▶ [Dataset excerpts]
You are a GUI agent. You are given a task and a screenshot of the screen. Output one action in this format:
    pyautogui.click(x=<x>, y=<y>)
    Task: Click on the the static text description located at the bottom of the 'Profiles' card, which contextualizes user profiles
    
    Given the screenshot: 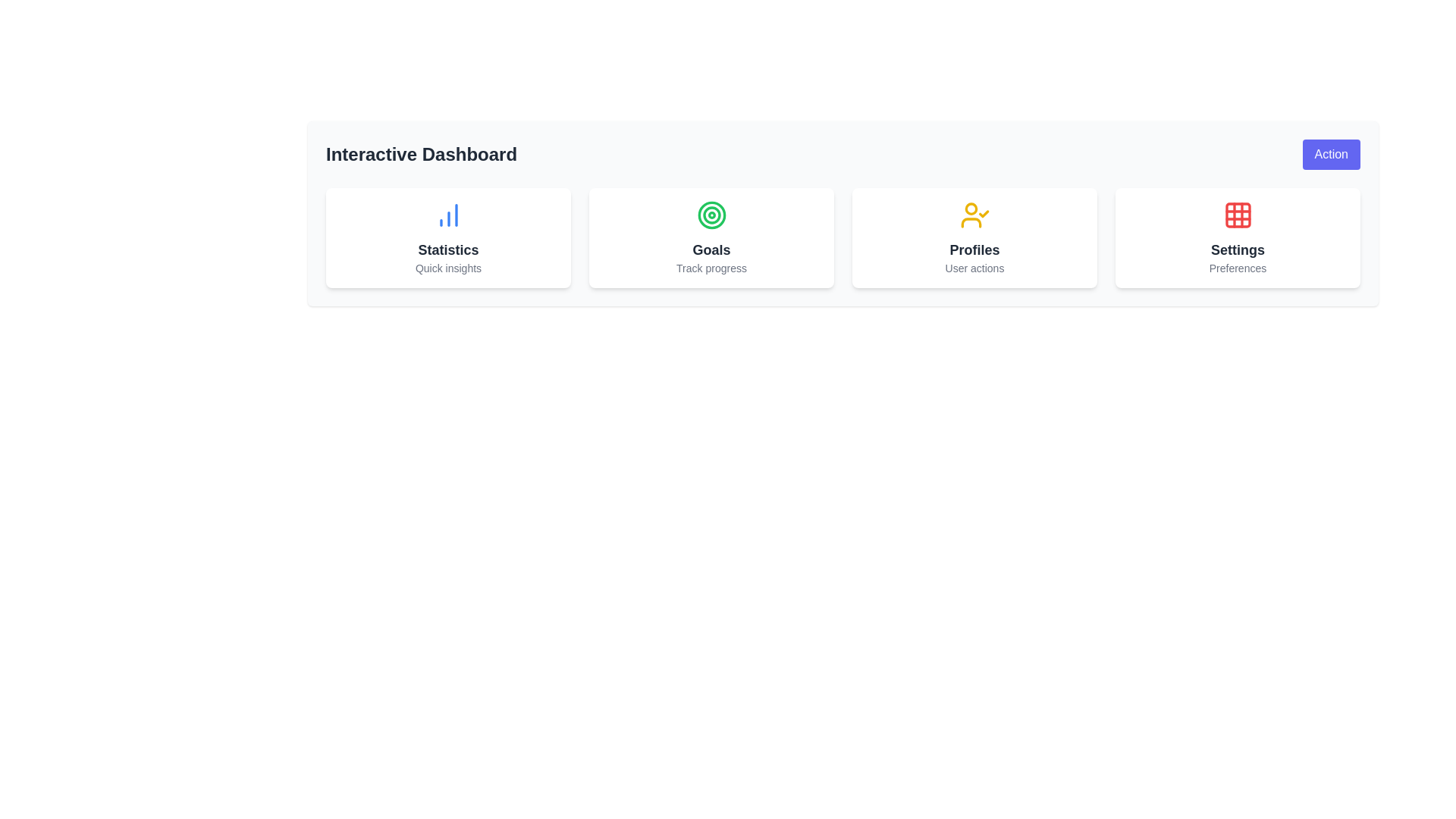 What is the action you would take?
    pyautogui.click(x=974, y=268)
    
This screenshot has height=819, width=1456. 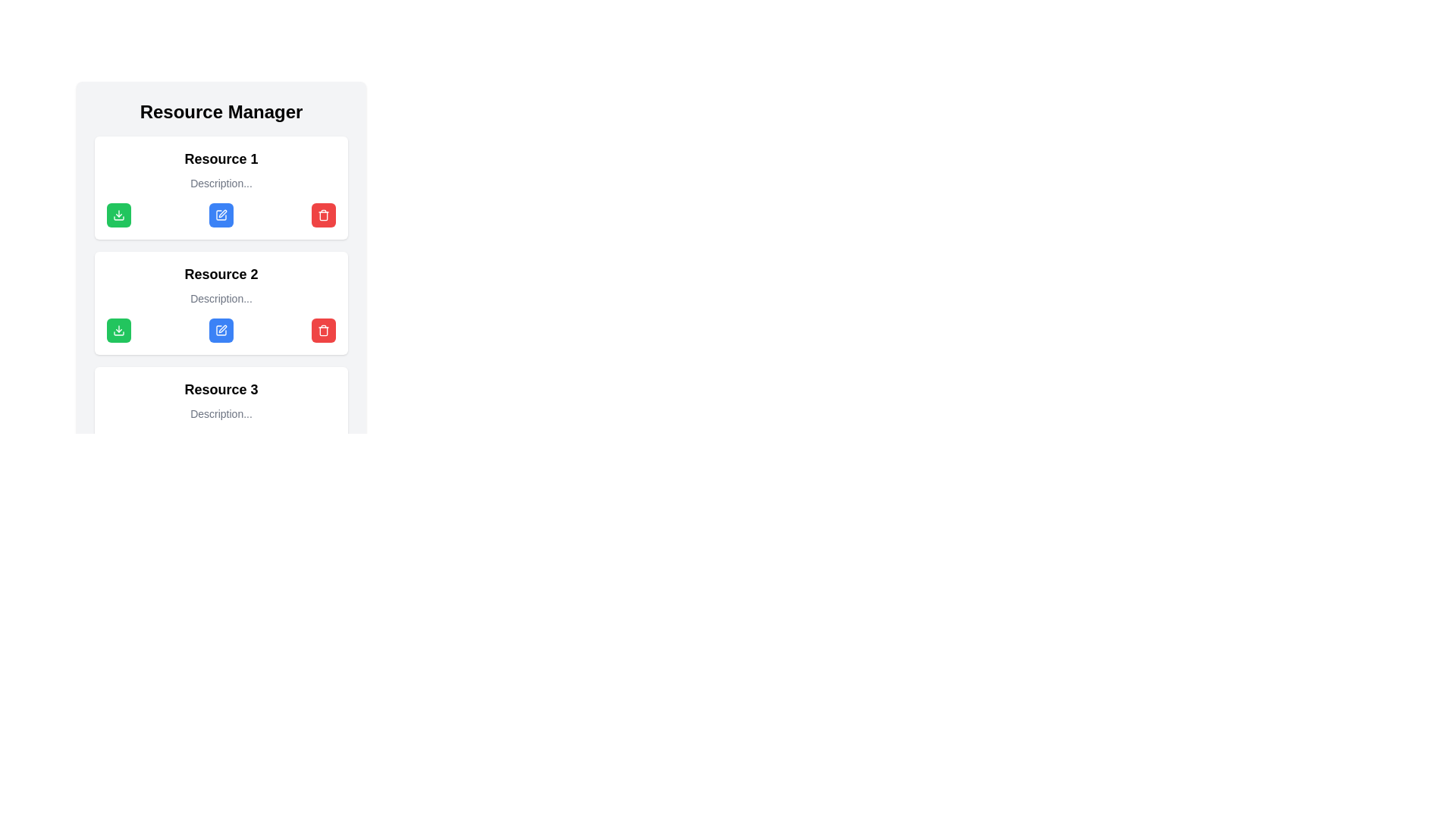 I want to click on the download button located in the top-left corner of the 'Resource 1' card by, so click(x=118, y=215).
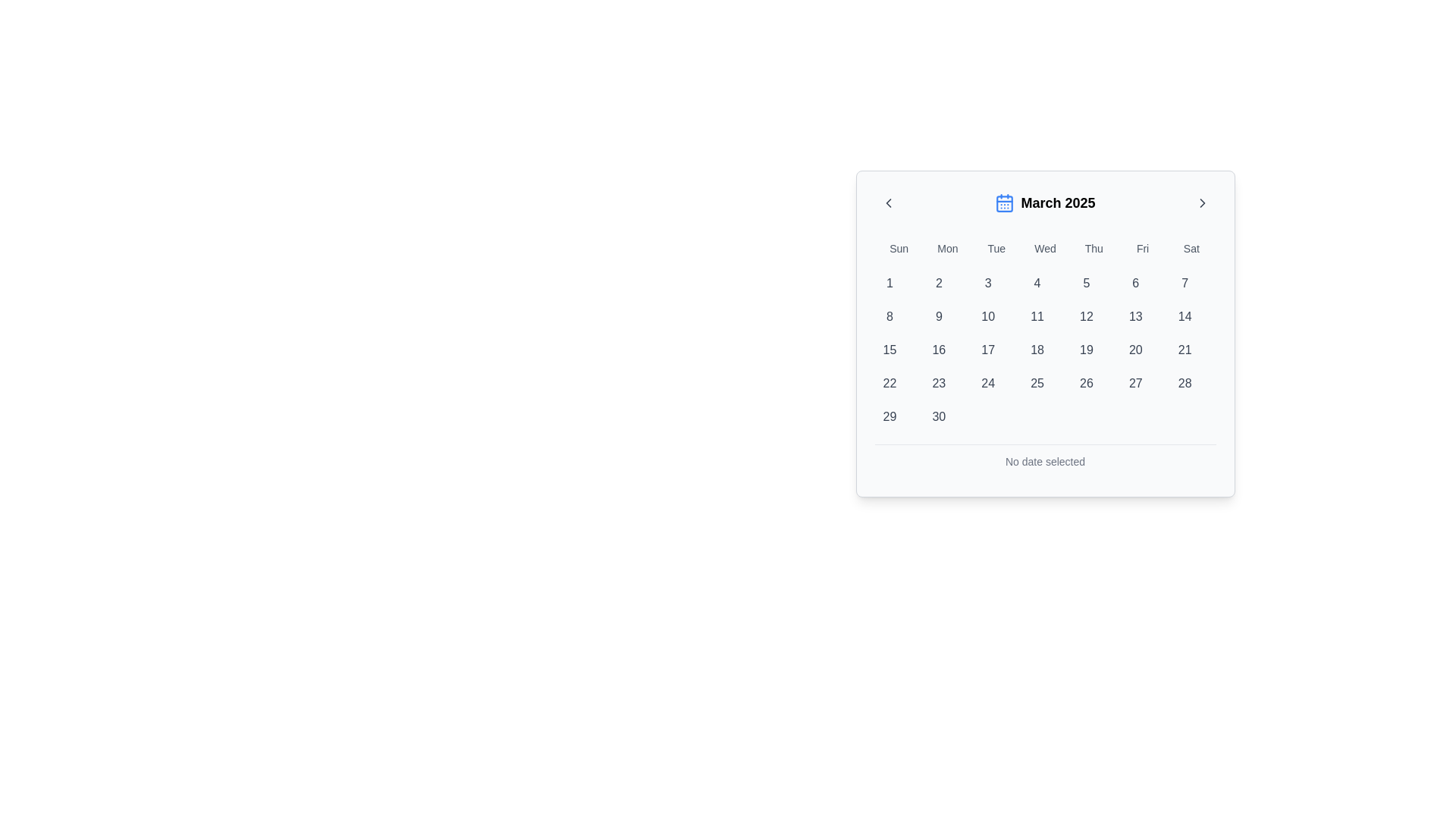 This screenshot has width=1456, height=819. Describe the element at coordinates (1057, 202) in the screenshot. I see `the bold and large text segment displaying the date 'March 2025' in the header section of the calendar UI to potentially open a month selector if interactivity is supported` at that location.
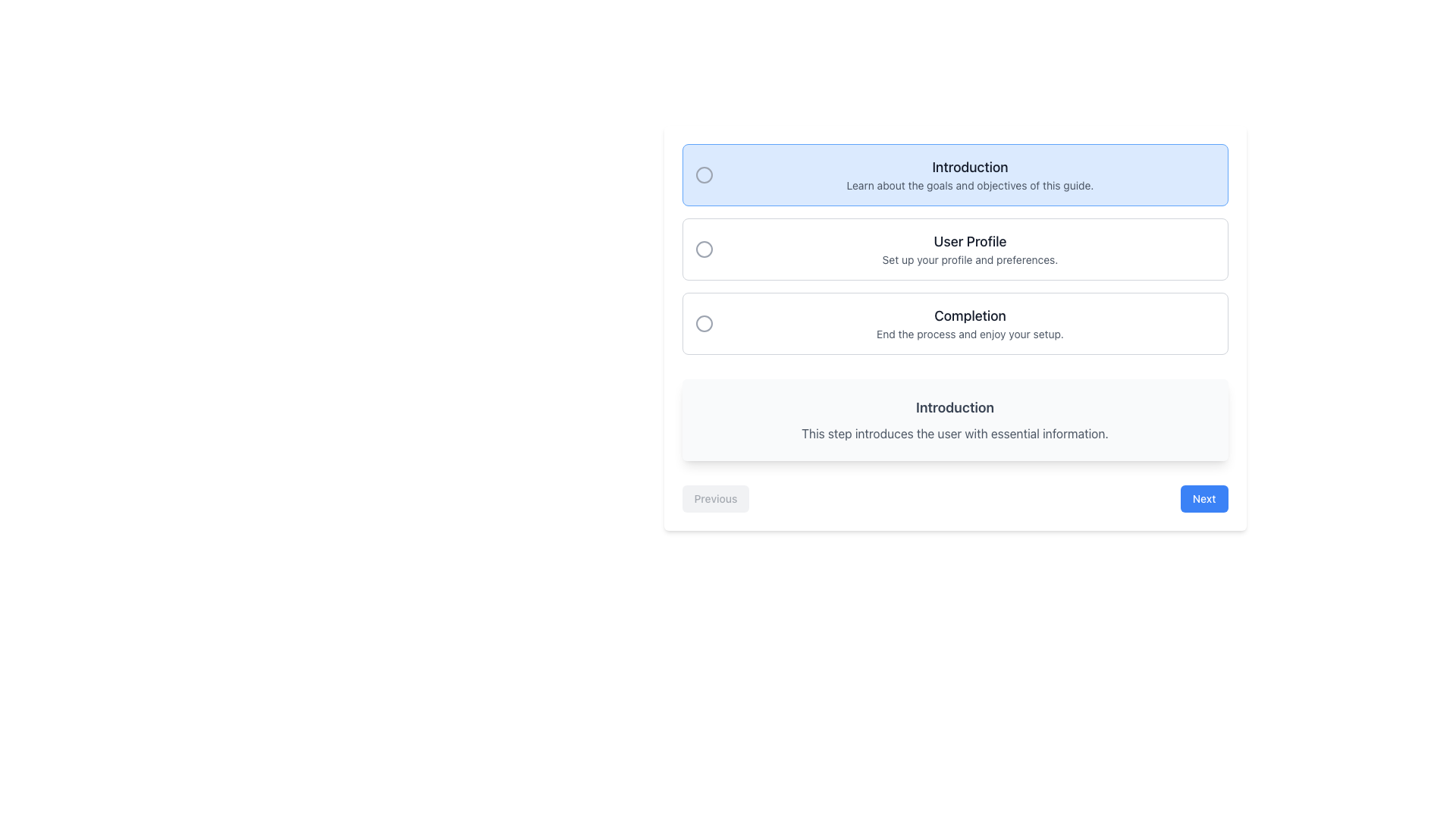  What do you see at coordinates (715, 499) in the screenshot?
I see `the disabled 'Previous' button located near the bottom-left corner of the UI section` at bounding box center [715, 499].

▶ [Required work]
Could you restate the entries from the very beginning through the line containing "Task: Click on", changing "one action" to "a single action" and keeping everything else as it is?

▶ [Result below]
You are a GUI agent. You are given a task and a screenshot of the screen. Output a single action in this format:
    pyautogui.click(x=<x>, y=<y>)
    Task: Click on the the static text description located at the bottom of the 'Profiles' card, which contextualizes user profiles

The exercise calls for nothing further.